It was billed as a “convocation,” but “pep rally” might have been a better descriptor.
There was spontaneous -- and loud -- cheering for favorite teams (schools) or coaches (educators).
There were banners.
There was heart-pumping music, provided by the Kettle Run High School Jazz Band.
There were inspirational speeches by the school division’s leader, David Jeck, Ph.D.
Attendees were even in uniform (matching T-shirts according to school).
The only piece missing? The students.
But make no mistake. The pep rally was all about them.
The parking lots at Kettle Run High School on Monday, Aug. 12, were full and the overflow -- lines of cars along the road – proved that the whole school division was gathering together to celebrate the beginning of the school year.
Teachers and staff dressed in team T-shirts formed pockets of color as they reconnected after two and a half months apart.
When Raymond Crowell, Fauquier County Public Schools 2019 Teacher of the Year got up to speak, his audience quieted and leaned forward. They were all in.
The Marshall Middle School health and physical education teacher was a good opener.

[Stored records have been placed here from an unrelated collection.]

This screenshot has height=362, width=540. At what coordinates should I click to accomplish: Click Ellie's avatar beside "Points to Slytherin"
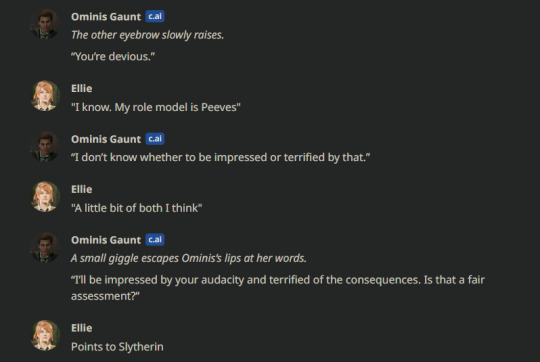click(45, 335)

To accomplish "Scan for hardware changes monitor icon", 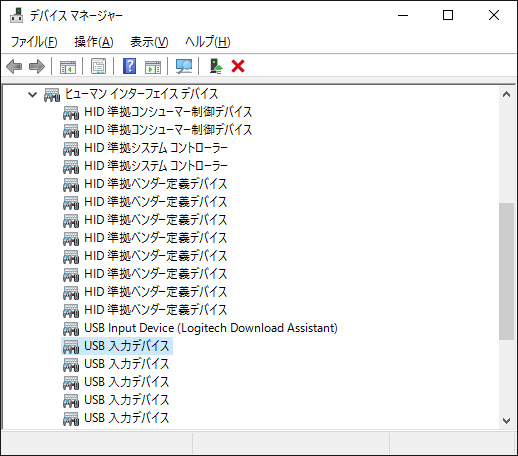I will [x=184, y=66].
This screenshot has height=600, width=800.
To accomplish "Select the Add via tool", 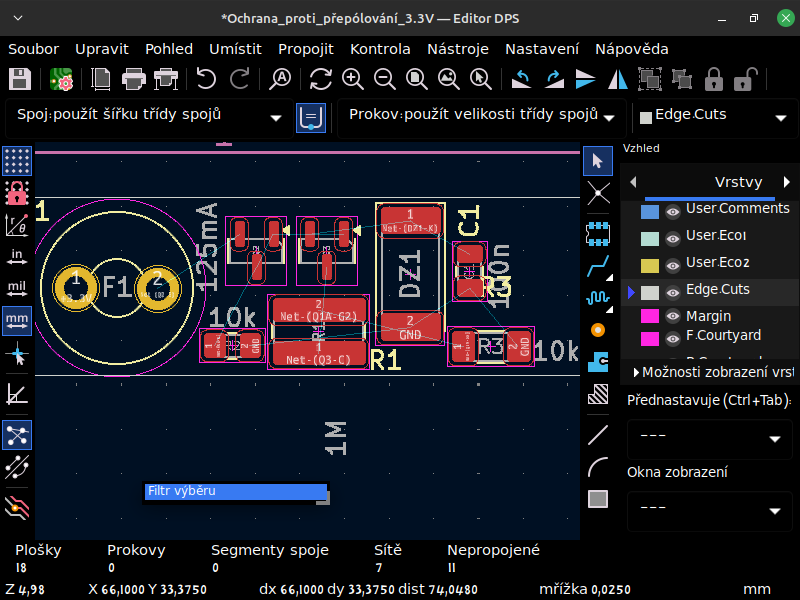I will click(x=598, y=329).
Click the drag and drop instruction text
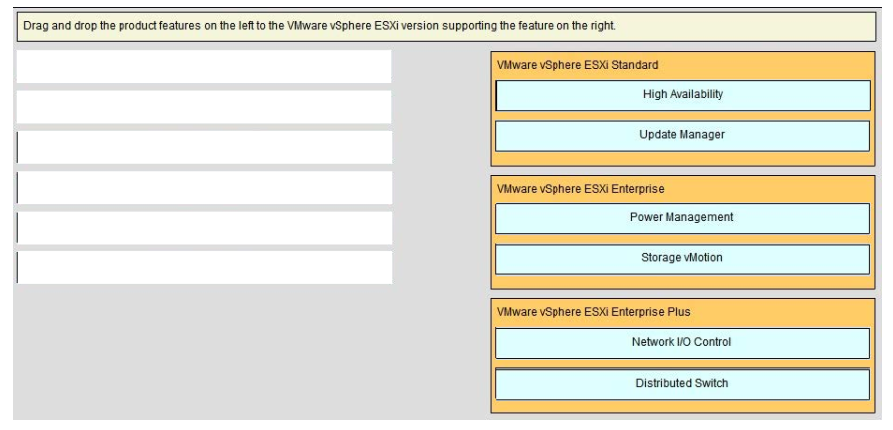The height and width of the screenshot is (430, 893). (x=319, y=26)
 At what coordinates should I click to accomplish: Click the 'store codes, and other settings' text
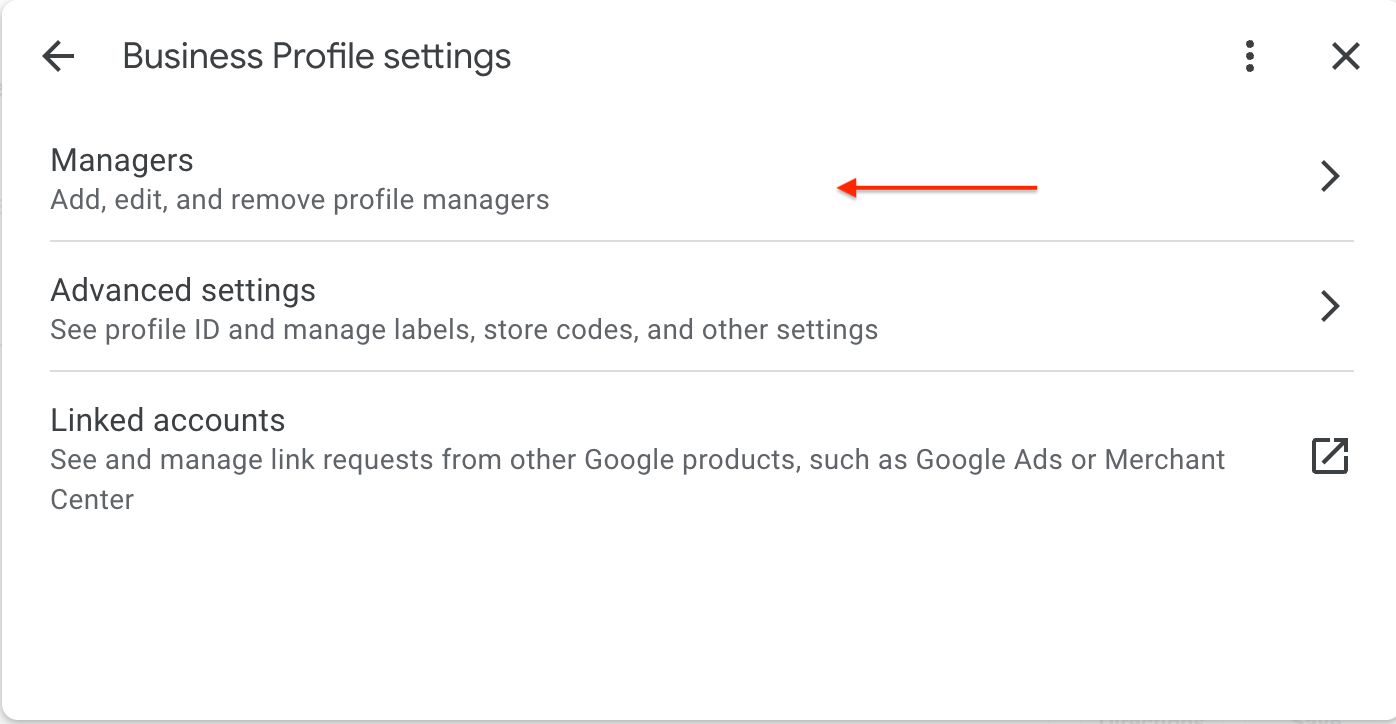(680, 330)
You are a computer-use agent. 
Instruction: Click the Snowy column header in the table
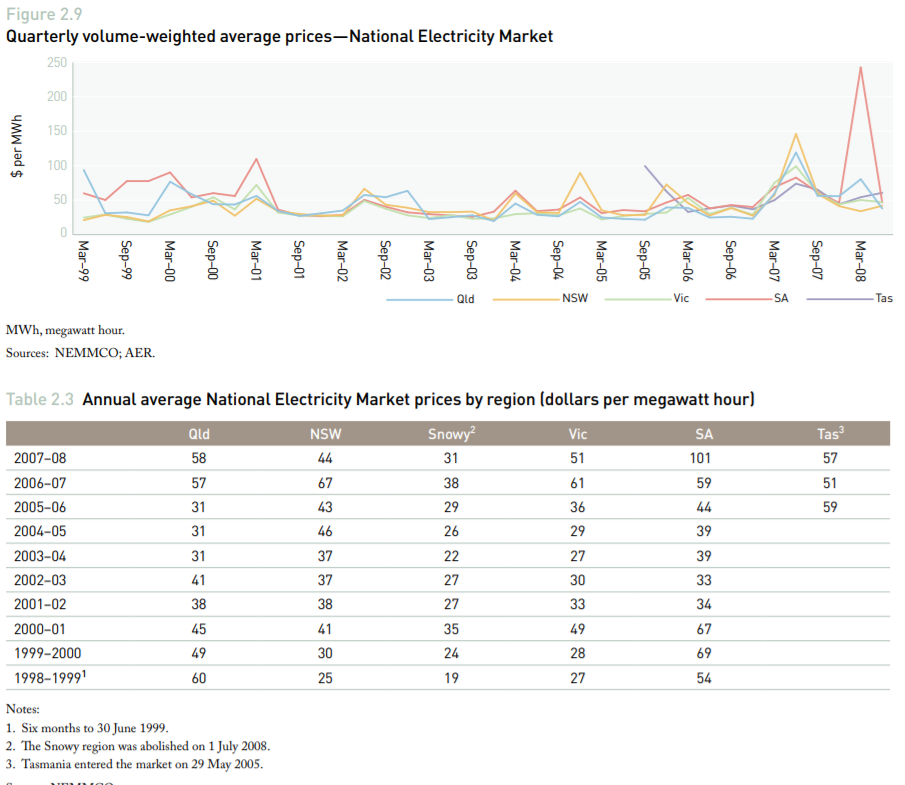pyautogui.click(x=450, y=433)
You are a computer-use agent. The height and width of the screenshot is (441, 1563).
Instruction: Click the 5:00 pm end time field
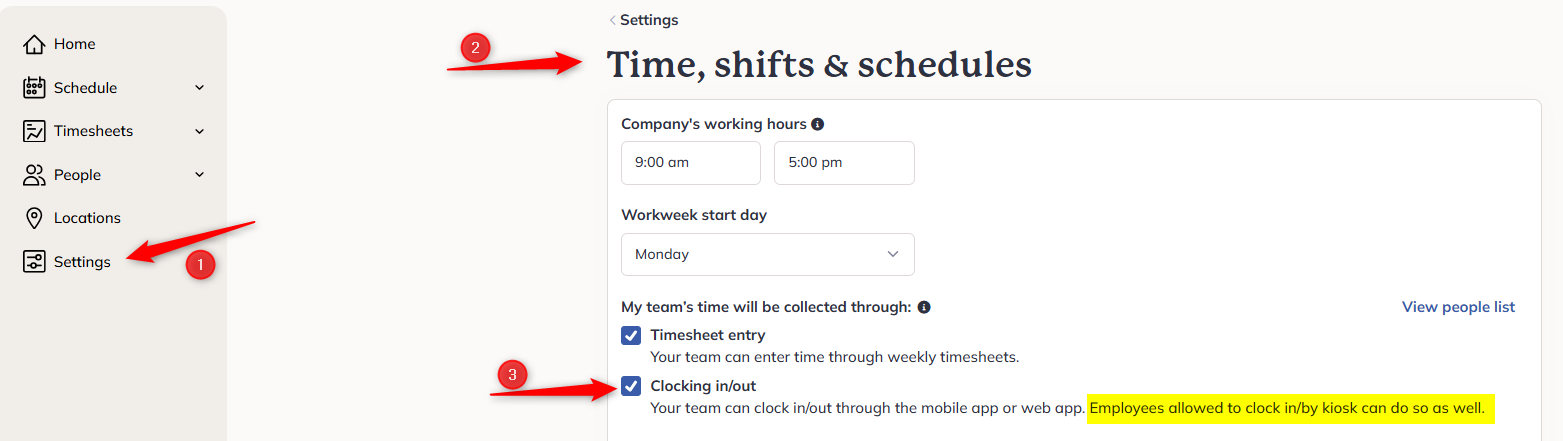[x=844, y=163]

Charming and resplendent in an outfit he said he’d spent months perfecting, he warmed up the crowd for Lauren Brill, president of the Fauquier Education Association and for Jeck, who touched on some serious subjects. Like school shootings.
He said Sheriff Bob Mosier had told him that he had looked each of the school resource officers in the eye and asked them, “Would you be willing to give up your life for a student?”
They all said, “Yes.”
Jeck said that every school but one has an armed SRO.
Jeck talked about advocacy for education, remembering when a large contingent of teachers and parents converged on Virginia’s capitol last year to ask legislators to support teacher salaries. “Our day in Richmond last year was the most significant day of my career. And Fauquier – far and away – was the most represented school district.”
He recalled when students advocated for themselves. When some students wanted to walk out of school to protest the threat of gun violence, Jeck said he was proud to support them.
He talked about mental health, relating that more than 500 teachers have been trained in mental health first aid. “And more will be trained this year.”
Throughout, Jeck talked about the difference a single teacher can make in a child’s life: “These kids need you.”
Suzanne Sloane, chairman of the Fauquier County School Board (Scott District), focused her remarks on the concept of “one degree better.” Water, at 211 degrees, she said, is just hot water, but add just one degree and water becomes steam, strong enough to power a train.
She challenged each teacher, administrator and staff member to be “one degree better,” so they could encourage their students to do the same.
School starts Wednesday, Aug. 14. Those who were missing from the pep rally/convocation will show up with backpacks and new pencils, nervous and excited for the new school year. Their cheerleaders – minus the pompoms – will be waiting for them.